• _Aim of the task_
All entries below are to be set down again exactly as given.

• _Supplied records_
━━━━━━━━

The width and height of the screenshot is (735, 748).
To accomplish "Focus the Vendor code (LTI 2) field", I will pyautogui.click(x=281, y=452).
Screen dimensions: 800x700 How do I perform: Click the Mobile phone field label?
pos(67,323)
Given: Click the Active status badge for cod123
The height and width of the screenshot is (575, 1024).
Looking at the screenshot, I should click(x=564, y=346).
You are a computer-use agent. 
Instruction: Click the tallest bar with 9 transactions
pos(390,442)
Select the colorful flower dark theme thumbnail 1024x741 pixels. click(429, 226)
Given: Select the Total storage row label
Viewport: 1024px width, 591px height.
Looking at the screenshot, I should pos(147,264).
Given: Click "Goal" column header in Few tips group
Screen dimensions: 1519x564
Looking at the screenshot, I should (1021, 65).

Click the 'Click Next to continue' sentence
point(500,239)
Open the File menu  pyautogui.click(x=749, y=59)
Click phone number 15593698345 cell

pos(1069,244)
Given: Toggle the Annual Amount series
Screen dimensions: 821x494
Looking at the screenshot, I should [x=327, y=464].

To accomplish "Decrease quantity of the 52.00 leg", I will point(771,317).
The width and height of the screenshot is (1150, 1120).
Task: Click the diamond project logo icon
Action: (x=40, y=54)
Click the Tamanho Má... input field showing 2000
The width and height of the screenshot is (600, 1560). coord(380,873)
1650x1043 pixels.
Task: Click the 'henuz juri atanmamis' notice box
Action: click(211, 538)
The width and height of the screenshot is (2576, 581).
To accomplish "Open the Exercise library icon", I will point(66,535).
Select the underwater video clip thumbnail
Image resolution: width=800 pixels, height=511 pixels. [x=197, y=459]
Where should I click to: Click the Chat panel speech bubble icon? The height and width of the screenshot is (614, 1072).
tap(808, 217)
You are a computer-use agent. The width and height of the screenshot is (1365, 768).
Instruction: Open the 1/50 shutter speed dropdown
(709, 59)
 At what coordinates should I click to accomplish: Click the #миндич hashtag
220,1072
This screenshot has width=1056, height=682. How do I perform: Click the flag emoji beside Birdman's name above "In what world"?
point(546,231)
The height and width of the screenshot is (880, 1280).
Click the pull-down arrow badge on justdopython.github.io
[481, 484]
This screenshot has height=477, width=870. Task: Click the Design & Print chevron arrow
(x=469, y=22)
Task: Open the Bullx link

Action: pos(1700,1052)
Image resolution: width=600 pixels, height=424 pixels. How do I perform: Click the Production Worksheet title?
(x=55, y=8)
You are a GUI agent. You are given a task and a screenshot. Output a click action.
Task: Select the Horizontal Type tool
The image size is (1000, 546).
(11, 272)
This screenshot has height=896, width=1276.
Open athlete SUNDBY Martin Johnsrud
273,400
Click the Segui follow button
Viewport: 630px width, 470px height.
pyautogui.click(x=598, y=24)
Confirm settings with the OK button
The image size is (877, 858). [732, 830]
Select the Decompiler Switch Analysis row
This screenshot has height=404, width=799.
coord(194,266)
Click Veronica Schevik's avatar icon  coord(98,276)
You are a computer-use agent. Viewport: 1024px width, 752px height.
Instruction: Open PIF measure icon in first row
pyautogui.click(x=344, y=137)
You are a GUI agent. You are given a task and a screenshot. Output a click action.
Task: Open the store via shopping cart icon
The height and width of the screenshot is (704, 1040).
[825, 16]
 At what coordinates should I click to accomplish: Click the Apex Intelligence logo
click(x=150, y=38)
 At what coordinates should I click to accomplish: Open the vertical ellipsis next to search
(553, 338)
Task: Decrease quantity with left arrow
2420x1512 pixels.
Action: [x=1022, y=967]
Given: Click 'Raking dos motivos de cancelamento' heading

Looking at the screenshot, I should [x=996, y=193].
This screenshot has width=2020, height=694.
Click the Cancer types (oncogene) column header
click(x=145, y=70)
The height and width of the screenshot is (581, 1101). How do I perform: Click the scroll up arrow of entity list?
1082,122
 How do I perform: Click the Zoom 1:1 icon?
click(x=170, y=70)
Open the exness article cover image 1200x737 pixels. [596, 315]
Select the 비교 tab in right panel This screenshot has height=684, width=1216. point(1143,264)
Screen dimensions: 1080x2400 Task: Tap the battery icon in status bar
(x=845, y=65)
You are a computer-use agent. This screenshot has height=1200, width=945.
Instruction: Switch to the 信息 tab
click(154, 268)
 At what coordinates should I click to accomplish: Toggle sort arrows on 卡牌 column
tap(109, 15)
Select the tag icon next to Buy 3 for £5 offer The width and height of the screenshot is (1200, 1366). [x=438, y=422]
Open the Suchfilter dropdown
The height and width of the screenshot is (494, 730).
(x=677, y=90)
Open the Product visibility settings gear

━━━━━━━━

• _Output of the exercise_
The width and height of the screenshot is (735, 748).
To accomplish "Focus the Vendor code (LTI 2) field", I will pyautogui.click(x=281, y=452).
Screen dimensions: 800x700 How do I perform: Click the Mobile phone field label?
pos(67,323)
Given: Click the Active status badge for cod123
The height and width of the screenshot is (575, 1024).
Looking at the screenshot, I should click(x=564, y=346).
You are a computer-use agent. 
Instruction: Click the tallest bar with 9 transactions
pos(390,442)
Select the colorful flower dark theme thumbnail 1024x741 pixels. click(429, 226)
Given: Select the Total storage row label
Viewport: 1024px width, 591px height.
Looking at the screenshot, I should pos(147,264).
Given: Click "Goal" column header in Few tips group
Screen dimensions: 1519x564
Looking at the screenshot, I should (1021, 65).

Click the 'Click Next to continue' sentence
point(500,239)
Open the File menu  pyautogui.click(x=749, y=59)
Click phone number 15593698345 cell

pos(1069,244)
Given: Toggle the Annual Amount series
Screen dimensions: 821x494
Looking at the screenshot, I should [x=327, y=464].

To accomplish "Decrease quantity of the 52.00 leg", I will point(771,317).
The width and height of the screenshot is (1150, 1120).
Task: Click the diamond project logo icon
Action: (x=40, y=54)
Click the Tamanho Má... input field showing 2000
The width and height of the screenshot is (600, 1560). coord(380,873)
1650x1043 pixels.
Task: Click the 'henuz juri atanmamis' notice box
Action: click(211, 538)
The width and height of the screenshot is (2576, 581).
To accomplish "Open the Exercise library icon", I will point(66,535).
Select the underwater video clip thumbnail
Image resolution: width=800 pixels, height=511 pixels. [x=197, y=459]
Where should I click to: Click the Chat panel speech bubble icon? The height and width of the screenshot is (614, 1072).
tap(808, 217)
You are a computer-use agent. The width and height of the screenshot is (1365, 768).
Instruction: Open the 1/50 shutter speed dropdown
(709, 59)
 At what coordinates should I click to accomplish: Click the #миндич hashtag
220,1072
This screenshot has width=1056, height=682. How do I perform: Click the flag emoji beside Birdman's name above "In what world"?
point(546,231)
The height and width of the screenshot is (880, 1280).
Click the pull-down arrow badge on justdopython.github.io
[481, 484]
This screenshot has height=477, width=870. Task: Click the Design & Print chevron arrow
(x=469, y=22)
Task: Open the Bullx link

Action: pos(1700,1052)
Image resolution: width=600 pixels, height=424 pixels. How do I perform: Click the Production Worksheet title?
(x=55, y=8)
You are a GUI agent. You are given a task and a screenshot. Output a click action.
Task: Select the Horizontal Type tool
The image size is (1000, 546).
(11, 272)
This screenshot has height=896, width=1276.
Open athlete SUNDBY Martin Johnsrud
273,400
Click the Segui follow button
Viewport: 630px width, 470px height.
pyautogui.click(x=598, y=24)
Confirm settings with the OK button
The image size is (877, 858). [732, 830]
Select the Decompiler Switch Analysis row
This screenshot has height=404, width=799.
coord(194,266)
Click Veronica Schevik's avatar icon  coord(98,276)
You are a computer-use agent. Viewport: 1024px width, 752px height.
Instruction: Open PIF measure icon in first row
pyautogui.click(x=344, y=137)
You are a GUI agent. You are given a task and a screenshot. Output a click action.
Task: Open the store via shopping cart icon
The height and width of the screenshot is (704, 1040).
[825, 16]
 At what coordinates should I click to accomplish: Click the Apex Intelligence logo
click(x=150, y=38)
 At what coordinates should I click to accomplish: Open the vertical ellipsis next to search
(553, 338)
Task: Decrease quantity with left arrow
2420x1512 pixels.
Action: [x=1022, y=967]
Given: Click 'Raking dos motivos de cancelamento' heading

Looking at the screenshot, I should [x=996, y=193].
This screenshot has width=2020, height=694.
Click the Cancer types (oncogene) column header
click(x=145, y=70)
The height and width of the screenshot is (581, 1101). How do I perform: Click the scroll up arrow of entity list?
1082,122
 How do I perform: Click the Zoom 1:1 icon?
click(x=170, y=70)
Open the exness article cover image 1200x737 pixels. [596, 315]
Select the 비교 tab in right panel This screenshot has height=684, width=1216. point(1143,264)
Screen dimensions: 1080x2400 Task: Tap the battery icon in status bar
(x=845, y=65)
You are a computer-use agent. This screenshot has height=1200, width=945.
Instruction: Switch to the 信息 tab
click(154, 268)
 At what coordinates should I click to accomplish: Toggle sort arrows on 卡牌 column
tap(109, 15)
Select the tag icon next to Buy 3 for £5 offer The width and height of the screenshot is (1200, 1366). [x=438, y=422]
Open the Suchfilter dropdown
The height and width of the screenshot is (494, 730).
(x=677, y=90)
Open the Product visibility settings gear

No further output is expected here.